Start of Available records

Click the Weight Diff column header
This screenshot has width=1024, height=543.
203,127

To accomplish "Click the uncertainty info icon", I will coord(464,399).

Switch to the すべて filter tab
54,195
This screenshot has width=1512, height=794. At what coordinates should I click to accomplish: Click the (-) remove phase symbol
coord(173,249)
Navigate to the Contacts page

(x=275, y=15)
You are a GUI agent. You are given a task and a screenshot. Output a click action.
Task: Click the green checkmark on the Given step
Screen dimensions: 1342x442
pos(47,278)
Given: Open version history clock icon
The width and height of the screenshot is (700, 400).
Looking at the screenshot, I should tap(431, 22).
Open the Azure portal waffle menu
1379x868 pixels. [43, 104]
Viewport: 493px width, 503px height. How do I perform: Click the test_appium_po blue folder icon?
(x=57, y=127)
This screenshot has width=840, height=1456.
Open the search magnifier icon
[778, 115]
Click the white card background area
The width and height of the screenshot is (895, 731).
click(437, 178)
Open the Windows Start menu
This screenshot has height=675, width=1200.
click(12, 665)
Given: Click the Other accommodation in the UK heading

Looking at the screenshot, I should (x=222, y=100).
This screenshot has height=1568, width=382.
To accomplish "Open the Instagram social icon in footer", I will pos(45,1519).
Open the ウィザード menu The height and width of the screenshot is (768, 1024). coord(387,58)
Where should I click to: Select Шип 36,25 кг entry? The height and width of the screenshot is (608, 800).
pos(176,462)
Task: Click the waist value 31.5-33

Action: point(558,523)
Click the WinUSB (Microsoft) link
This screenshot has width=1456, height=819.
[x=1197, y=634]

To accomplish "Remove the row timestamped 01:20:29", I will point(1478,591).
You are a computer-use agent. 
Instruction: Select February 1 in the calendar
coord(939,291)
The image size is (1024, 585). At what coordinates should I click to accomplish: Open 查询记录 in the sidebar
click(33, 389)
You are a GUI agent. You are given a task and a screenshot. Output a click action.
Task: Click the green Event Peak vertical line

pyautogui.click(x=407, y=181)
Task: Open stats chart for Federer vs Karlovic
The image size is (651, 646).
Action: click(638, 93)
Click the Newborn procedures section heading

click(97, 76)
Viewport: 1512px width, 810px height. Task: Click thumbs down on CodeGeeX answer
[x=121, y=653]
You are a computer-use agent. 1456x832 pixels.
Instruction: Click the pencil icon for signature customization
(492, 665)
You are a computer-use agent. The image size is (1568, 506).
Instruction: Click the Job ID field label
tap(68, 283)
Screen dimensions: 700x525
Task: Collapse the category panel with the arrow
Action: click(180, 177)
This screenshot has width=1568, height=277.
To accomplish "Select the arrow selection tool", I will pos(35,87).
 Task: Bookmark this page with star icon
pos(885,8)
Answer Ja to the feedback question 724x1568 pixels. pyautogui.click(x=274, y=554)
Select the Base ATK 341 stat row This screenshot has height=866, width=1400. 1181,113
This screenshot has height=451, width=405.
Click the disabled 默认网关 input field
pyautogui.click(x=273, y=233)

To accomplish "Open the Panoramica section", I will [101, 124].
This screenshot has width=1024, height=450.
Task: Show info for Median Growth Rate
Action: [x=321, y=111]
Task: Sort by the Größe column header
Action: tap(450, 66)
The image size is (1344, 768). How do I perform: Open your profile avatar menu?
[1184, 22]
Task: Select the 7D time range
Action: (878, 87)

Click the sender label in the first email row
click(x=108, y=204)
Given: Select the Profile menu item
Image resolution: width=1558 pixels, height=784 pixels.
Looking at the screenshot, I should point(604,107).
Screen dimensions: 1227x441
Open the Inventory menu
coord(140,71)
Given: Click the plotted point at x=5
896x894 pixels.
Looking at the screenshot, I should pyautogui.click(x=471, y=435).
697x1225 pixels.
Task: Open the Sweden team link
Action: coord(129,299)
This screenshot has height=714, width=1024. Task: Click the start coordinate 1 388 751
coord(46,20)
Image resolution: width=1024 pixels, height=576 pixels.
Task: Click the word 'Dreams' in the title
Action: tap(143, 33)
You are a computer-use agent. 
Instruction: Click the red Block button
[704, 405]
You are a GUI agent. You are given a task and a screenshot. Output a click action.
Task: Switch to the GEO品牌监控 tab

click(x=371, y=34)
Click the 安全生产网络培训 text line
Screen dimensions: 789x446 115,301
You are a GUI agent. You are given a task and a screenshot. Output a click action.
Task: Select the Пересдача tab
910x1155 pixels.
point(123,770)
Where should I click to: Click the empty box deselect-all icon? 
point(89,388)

End of Available records

-- Goal of the exercise --
All lines in the entries above that include "computer" should be found and copied.

-- Written solution --
You are a computer-use agent. 
You are a computer-use agent. 1456x832 pixels.
You are a computer-use agent. The image size is (1568, 506).
You are a computer-use agent. 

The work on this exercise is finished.